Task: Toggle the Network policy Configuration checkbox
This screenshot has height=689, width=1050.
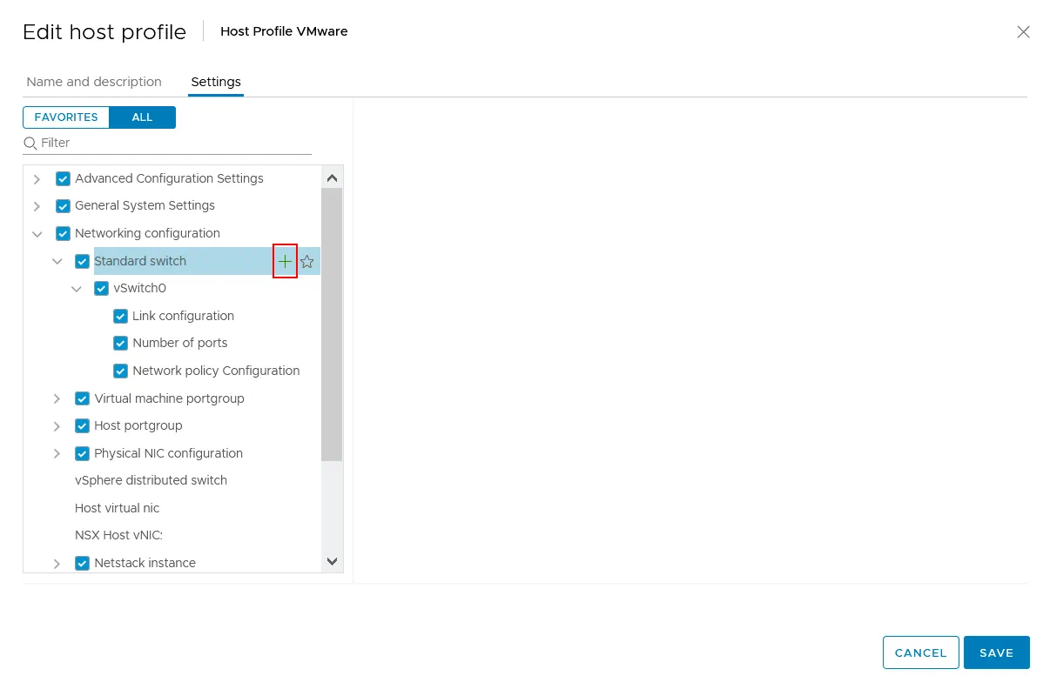Action: pos(121,371)
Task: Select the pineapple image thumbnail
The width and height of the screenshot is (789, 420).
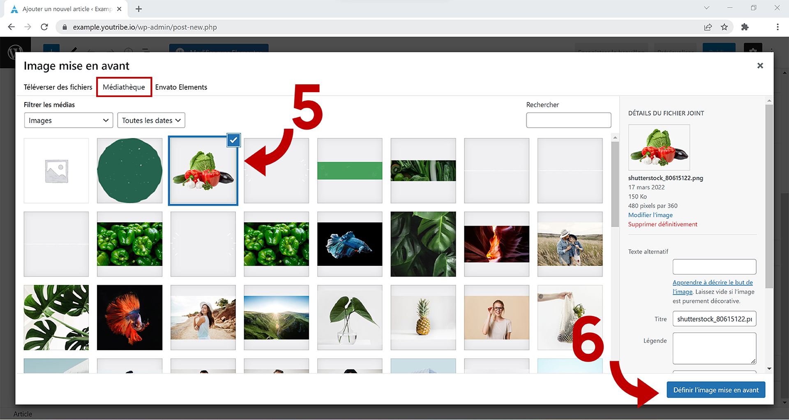Action: (423, 318)
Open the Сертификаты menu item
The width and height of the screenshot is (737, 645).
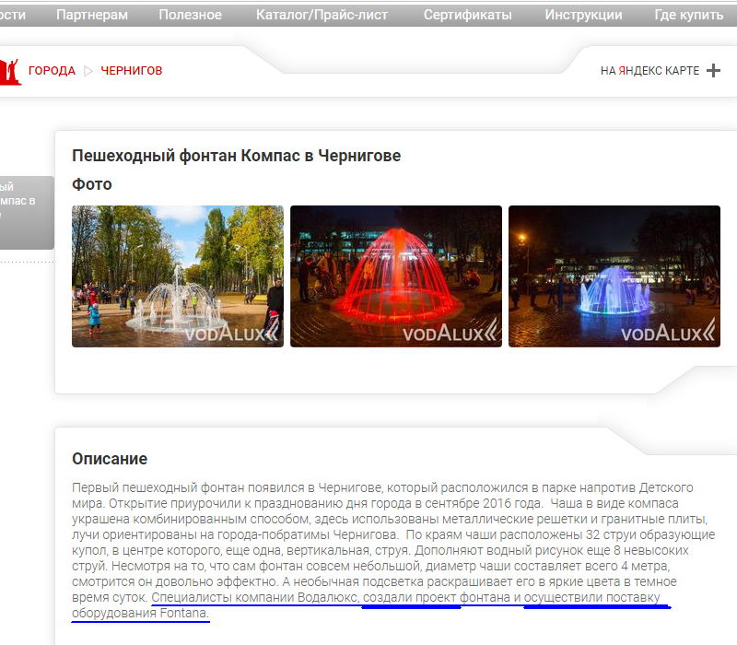coord(467,15)
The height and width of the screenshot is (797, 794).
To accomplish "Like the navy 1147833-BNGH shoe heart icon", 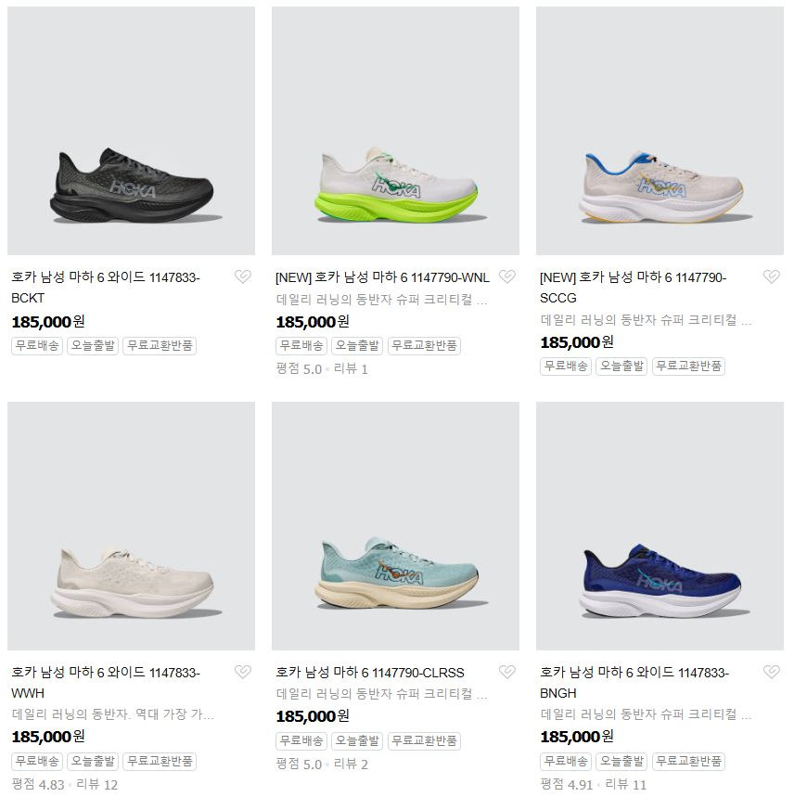I will (771, 672).
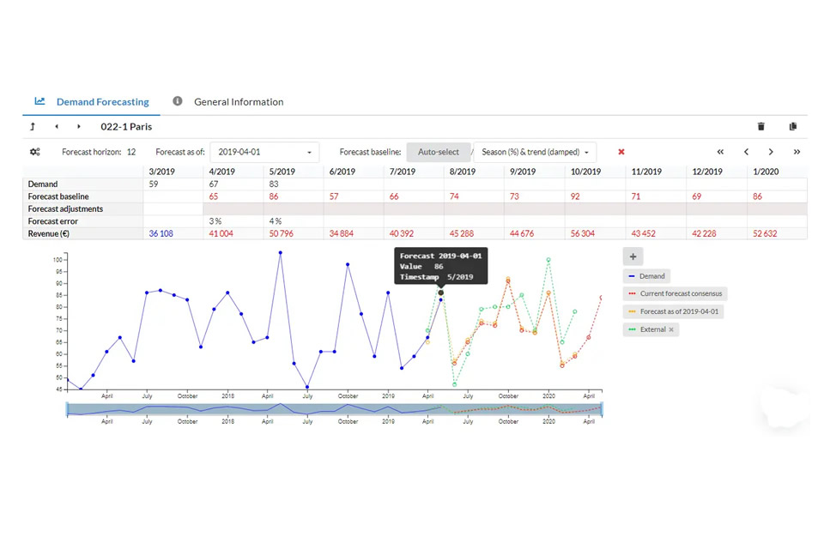Viewport: 824px width, 549px height.
Task: Click the copy duplicate icon
Action: click(792, 127)
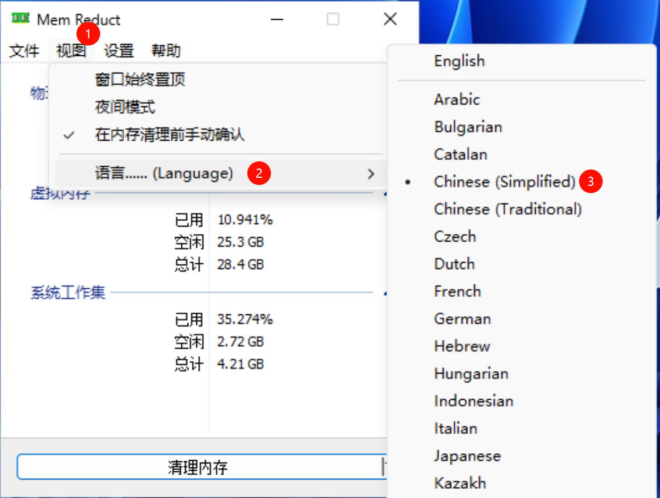Select English language
The height and width of the screenshot is (498, 660).
click(x=459, y=61)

* Requirement: Exact lines only, please. Repeat everything from the top of the records through the line containing "Open the Сертификаты menu item", both ends in and pictures out.

* Solution to this exercise:
Task: Toggle the Network policy Configuration checkbox
This screenshot has height=689, width=1050.
Action: pos(121,371)
Task: Select the pineapple image thumbnail
The width and height of the screenshot is (789, 420).
Action: (423, 318)
Open the Сертификаты menu item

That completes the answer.